■ **Compito assegnato**
Trascrivi tutte le righe dei dati seguenti carattere per carattere, senza alcuna modifica.

■ **Dati forniti**
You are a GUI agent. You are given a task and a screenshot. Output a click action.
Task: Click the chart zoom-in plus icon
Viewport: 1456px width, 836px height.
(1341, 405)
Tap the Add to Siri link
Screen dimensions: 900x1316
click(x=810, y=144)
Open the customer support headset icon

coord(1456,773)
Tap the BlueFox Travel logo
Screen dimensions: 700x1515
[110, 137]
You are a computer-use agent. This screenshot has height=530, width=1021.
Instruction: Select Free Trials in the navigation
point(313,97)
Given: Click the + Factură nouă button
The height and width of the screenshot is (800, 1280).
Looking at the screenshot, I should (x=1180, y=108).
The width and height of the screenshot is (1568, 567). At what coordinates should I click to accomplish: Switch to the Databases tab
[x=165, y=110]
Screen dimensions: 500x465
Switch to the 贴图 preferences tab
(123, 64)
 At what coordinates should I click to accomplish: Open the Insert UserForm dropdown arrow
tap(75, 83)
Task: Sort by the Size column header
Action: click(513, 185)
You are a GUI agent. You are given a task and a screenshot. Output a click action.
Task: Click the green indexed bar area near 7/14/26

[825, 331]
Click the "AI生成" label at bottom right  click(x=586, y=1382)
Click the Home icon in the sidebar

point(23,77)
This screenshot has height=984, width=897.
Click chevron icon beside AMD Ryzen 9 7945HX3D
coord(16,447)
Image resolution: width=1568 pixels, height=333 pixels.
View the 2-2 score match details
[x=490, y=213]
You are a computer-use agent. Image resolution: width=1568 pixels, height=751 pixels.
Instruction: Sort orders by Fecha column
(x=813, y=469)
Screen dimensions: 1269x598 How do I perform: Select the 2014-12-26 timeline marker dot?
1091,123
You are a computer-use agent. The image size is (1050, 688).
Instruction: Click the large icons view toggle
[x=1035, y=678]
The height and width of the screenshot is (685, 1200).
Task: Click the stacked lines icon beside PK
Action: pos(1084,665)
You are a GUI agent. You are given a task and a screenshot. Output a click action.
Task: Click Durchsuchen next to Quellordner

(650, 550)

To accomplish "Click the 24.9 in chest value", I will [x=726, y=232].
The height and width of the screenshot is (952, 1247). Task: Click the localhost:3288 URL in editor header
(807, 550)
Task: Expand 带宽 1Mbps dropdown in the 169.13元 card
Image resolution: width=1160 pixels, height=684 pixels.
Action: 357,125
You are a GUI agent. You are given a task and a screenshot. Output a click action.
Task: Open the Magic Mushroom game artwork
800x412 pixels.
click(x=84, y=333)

■ **Risultato del compito**
You are a GUI agent. You are given a task and a screenshot. Output a click action.
Task: Click the chart zoom-in plus icon
Viewport: 1456px width, 836px height.
(1341, 405)
Tap the Add to Siri link
Screen dimensions: 900x1316
click(x=810, y=144)
Open the customer support headset icon

coord(1456,773)
Tap the BlueFox Travel logo
Screen dimensions: 700x1515
[110, 137]
You are a computer-use agent. This screenshot has height=530, width=1021.
Instruction: Select Free Trials in the navigation
point(313,97)
Given: Click the + Factură nouă button
The height and width of the screenshot is (800, 1280).
Looking at the screenshot, I should (x=1180, y=108).
The width and height of the screenshot is (1568, 567). At what coordinates should I click to accomplish: Switch to the Databases tab
[x=165, y=110]
Screen dimensions: 500x465
Switch to the 贴图 preferences tab
(123, 64)
 At what coordinates should I click to accomplish: Open the Insert UserForm dropdown arrow
tap(75, 83)
Task: Sort by the Size column header
Action: click(513, 185)
You are a GUI agent. You are given a task and a screenshot. Output a click action.
Task: Click the green indexed bar area near 7/14/26

[825, 331]
Click the "AI生成" label at bottom right  click(x=586, y=1382)
Click the Home icon in the sidebar

point(23,77)
This screenshot has height=984, width=897.
Click chevron icon beside AMD Ryzen 9 7945HX3D
coord(16,447)
Image resolution: width=1568 pixels, height=333 pixels.
View the 2-2 score match details
[x=490, y=213]
You are a computer-use agent. Image resolution: width=1568 pixels, height=751 pixels.
Instruction: Sort orders by Fecha column
(x=813, y=469)
Screen dimensions: 1269x598 How do I perform: Select the 2014-12-26 timeline marker dot?
1091,123
You are a computer-use agent. The image size is (1050, 688).
Instruction: Click the large icons view toggle
[x=1035, y=678]
The height and width of the screenshot is (685, 1200).
Task: Click the stacked lines icon beside PK
Action: pos(1084,665)
You are a GUI agent. You are given a task and a screenshot. Output a click action.
Task: Click Durchsuchen next to Quellordner

(650, 550)

To accomplish "Click the 24.9 in chest value", I will [x=726, y=232].
The height and width of the screenshot is (952, 1247). Task: Click the localhost:3288 URL in editor header
(807, 550)
Task: Expand 带宽 1Mbps dropdown in the 169.13元 card
Image resolution: width=1160 pixels, height=684 pixels.
Action: 357,125
You are a GUI agent. You are given a task and a screenshot. Output a click action.
Task: Open the Magic Mushroom game artwork
800x412 pixels.
click(x=84, y=333)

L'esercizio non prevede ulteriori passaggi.